„W bieżącym roku uda się Morawieckiemu ograniczyć wyłudzenia podatku VAT na okrągłą sumkę 20 miliardów złotych. Straszny kwas i siara – jak mawia młodzież” – napisał w liście do byłych ministrów finansów Jacka Rostowskiego i Mateusza Szczurka szef Związku Przedsiębiorców i Pracodawców Cezary Kaźmierczak.
„Wielokrotnie, Panowie, nas prostych chamów z polskiego biznesu w białych skarpetkach i kubotach, którzy kołatali do Was w tej sprawie, pouczaliście ze swoich nieosiągalnych wyżyn intelektualnych, to ja proszę pouczcie i teraz – jak to możliwe teraz i jak to było możliwe za Waszych rządów” – pisze Kaźmierczak i dodaje, że większość tych wyłudzeń miała miejsce w sektorze paliwowym. „Cłami i akcyzą u Was zajmował się bohater moich niezliczonych wystąpień, wiceminister Jacek Kapica. (…) Jak to jest możliwe, że dziesiątki naszych pism, konferencji i raportów pozostało bez odpowiedzi? Jak to jest możliwe, że skargi do Was na Kapicę – kierowane były do odpowiedzi do niego.

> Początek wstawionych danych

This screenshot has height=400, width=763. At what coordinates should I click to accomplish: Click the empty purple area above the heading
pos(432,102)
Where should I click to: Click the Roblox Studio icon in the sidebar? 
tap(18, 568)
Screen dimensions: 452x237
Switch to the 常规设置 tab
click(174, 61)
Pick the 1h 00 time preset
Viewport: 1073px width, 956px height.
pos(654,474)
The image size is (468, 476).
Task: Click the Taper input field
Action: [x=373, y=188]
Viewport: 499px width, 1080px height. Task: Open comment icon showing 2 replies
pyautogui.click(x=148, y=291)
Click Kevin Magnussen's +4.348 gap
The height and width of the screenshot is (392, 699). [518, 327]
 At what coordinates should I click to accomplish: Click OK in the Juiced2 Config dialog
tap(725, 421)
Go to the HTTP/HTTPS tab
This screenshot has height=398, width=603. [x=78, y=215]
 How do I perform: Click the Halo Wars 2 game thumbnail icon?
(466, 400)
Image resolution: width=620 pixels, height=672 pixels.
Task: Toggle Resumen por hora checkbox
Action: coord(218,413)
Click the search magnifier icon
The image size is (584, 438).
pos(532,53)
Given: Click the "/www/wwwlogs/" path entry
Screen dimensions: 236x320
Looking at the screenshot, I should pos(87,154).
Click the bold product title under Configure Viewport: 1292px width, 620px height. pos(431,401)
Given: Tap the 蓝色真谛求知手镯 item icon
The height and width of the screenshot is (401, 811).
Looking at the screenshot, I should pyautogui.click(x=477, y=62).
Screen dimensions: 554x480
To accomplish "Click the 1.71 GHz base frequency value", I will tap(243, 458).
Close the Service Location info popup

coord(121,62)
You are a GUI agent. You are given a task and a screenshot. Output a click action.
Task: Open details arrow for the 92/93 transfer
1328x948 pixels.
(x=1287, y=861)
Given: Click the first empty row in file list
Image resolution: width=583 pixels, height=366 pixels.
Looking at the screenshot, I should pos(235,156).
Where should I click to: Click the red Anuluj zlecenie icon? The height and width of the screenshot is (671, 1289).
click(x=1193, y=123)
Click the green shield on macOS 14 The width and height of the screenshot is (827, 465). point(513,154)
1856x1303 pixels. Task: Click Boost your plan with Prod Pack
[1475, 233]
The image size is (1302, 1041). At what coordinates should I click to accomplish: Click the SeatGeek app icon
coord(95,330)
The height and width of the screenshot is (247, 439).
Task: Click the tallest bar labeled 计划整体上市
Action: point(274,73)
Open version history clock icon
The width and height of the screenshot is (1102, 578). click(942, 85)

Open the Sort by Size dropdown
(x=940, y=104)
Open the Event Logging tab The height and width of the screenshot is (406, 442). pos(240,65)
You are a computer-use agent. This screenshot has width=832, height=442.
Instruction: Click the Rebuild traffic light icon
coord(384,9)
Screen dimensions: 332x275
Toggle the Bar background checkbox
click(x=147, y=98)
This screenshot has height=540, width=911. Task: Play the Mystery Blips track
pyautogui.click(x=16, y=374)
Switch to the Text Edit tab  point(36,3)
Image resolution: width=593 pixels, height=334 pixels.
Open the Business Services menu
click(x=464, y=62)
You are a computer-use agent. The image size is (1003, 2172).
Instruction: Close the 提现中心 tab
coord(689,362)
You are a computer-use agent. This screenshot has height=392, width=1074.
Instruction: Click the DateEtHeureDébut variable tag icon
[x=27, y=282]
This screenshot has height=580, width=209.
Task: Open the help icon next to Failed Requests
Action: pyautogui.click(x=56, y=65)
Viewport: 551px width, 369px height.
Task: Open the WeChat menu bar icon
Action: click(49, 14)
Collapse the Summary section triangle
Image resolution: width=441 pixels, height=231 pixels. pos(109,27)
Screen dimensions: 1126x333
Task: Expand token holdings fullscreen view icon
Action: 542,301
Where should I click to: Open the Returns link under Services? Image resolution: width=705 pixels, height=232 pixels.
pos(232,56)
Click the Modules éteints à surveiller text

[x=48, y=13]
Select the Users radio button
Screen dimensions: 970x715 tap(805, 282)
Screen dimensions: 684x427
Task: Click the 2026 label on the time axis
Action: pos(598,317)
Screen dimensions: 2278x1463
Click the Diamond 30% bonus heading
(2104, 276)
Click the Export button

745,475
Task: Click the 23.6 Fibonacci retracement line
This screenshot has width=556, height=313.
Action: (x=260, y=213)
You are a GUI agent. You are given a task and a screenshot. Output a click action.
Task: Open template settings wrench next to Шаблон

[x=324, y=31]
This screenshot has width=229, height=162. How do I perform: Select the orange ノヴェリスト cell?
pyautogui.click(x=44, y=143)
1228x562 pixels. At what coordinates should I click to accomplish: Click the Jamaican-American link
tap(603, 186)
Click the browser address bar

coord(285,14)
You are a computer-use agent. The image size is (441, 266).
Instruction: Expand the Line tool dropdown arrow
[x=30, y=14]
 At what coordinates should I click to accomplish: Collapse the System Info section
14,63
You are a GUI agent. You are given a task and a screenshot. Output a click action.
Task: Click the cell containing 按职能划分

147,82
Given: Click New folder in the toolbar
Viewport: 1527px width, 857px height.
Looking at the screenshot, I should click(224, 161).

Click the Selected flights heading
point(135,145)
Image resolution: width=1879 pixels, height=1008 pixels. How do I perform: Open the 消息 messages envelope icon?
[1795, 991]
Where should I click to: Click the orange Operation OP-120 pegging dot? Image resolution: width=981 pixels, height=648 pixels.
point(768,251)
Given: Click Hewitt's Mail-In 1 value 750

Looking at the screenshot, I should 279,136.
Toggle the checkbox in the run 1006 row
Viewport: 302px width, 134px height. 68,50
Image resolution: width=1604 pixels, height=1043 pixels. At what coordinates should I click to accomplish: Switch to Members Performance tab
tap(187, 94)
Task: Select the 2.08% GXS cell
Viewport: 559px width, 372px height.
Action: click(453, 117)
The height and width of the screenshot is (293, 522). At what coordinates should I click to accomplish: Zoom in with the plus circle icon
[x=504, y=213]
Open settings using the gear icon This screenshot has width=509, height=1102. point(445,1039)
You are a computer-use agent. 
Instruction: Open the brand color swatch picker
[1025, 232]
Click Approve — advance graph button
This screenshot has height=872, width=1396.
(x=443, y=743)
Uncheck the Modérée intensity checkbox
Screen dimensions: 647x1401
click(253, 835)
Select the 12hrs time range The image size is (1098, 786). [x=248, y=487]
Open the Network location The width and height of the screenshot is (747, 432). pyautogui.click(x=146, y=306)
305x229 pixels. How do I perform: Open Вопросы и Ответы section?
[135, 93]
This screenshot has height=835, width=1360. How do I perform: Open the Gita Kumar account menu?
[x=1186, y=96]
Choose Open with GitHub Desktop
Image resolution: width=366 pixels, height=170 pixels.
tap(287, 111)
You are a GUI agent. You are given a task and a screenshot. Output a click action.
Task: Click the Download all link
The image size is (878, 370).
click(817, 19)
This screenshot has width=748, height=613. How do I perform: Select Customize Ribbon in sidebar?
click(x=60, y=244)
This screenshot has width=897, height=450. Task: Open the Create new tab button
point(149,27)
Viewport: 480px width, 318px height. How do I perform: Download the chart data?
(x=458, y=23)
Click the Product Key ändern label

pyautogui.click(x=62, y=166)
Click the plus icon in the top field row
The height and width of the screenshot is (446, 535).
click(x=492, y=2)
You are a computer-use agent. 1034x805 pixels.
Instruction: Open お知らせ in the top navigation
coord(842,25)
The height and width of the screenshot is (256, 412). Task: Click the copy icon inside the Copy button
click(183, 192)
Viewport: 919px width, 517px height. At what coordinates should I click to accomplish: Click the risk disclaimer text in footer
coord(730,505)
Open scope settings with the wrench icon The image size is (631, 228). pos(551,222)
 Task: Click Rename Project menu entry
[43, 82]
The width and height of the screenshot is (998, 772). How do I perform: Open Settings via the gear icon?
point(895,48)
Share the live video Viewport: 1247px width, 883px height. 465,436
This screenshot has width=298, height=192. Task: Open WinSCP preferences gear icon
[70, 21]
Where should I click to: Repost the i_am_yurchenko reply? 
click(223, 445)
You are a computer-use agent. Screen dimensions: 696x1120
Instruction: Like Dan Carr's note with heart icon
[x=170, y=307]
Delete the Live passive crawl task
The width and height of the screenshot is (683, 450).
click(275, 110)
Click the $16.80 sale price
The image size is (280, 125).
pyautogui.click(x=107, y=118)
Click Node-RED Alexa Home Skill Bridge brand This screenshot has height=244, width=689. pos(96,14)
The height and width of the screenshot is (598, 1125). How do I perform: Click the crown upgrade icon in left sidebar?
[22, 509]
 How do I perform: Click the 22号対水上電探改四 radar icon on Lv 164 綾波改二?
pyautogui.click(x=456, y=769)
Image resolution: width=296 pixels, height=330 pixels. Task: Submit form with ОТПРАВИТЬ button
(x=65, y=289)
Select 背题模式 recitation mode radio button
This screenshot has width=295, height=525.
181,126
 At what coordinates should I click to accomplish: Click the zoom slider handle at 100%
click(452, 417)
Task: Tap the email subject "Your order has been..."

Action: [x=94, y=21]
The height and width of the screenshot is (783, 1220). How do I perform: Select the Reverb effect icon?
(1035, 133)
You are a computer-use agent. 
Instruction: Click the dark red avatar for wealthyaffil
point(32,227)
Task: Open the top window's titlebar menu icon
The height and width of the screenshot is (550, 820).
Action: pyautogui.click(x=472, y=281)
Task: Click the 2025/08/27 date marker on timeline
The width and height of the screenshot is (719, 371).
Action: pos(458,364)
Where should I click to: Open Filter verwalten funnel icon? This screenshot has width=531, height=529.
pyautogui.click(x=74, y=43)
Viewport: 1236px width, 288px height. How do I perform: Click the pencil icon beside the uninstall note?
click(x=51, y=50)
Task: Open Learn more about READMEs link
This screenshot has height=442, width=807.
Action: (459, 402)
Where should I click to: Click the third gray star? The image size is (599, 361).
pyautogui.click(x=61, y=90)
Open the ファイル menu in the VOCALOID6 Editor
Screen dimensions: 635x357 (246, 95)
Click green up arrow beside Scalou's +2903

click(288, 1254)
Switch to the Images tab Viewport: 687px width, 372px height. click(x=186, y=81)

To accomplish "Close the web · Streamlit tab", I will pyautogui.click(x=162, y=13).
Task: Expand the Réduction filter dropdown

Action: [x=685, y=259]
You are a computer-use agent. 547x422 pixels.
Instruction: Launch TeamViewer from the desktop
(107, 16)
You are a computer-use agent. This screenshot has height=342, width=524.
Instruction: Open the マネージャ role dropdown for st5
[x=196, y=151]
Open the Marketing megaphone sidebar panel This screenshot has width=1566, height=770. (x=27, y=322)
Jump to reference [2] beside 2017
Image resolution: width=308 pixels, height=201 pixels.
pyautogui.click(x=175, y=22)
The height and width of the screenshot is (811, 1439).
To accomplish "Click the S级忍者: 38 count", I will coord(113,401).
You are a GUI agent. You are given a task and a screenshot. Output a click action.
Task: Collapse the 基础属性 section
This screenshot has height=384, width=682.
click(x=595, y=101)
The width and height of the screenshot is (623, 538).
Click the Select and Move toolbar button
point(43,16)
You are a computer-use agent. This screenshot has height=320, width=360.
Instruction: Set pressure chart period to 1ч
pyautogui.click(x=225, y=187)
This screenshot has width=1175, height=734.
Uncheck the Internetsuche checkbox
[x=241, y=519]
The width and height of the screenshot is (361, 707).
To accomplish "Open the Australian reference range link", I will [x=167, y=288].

Jak to możliwe, że zawiadomienia o popełnieniu przestępstwa Prokuratury umarzały lub nie wszczynały postępowań?” – pyta autor.
I dalej: „Jak to jest możliwe, że z faceta, któremu między palcami przepływało 20 miliardów rocznie, czyniliście bohatera „walki z nieuczciwymi przedsiębiorcami” (oczywiście z polskiego sektora MSP). Walczył owszem – próbował wykończyć polską branże instalatorów szaf przesuwnych, podstępnie zmieniając interpretację podatkową, bez zmiany prawa i naliczając podatki 5 lat wstecz czy też wykończył cały polski sektor skażania alkoholu na cele przemysłowe – a w tym właśnie czasie, oczywiście na zasadzie całkowitego braku koincydencji zdarzeń – z Ukrainy wjechały setki pociągów ze „skażonym” alkoholem, zwolnione z VAT, jako „towar nigdzie indziej niesklasyfikowany” – jak to szczegółowo opisał w raporcie NIK”.
List jest pełen wyrzutów – skąd taki brak działań. Czekamy na odpowiedź zainteresowanych. Jeśli się pojawi, Salon24 na pewno ją opublikuje.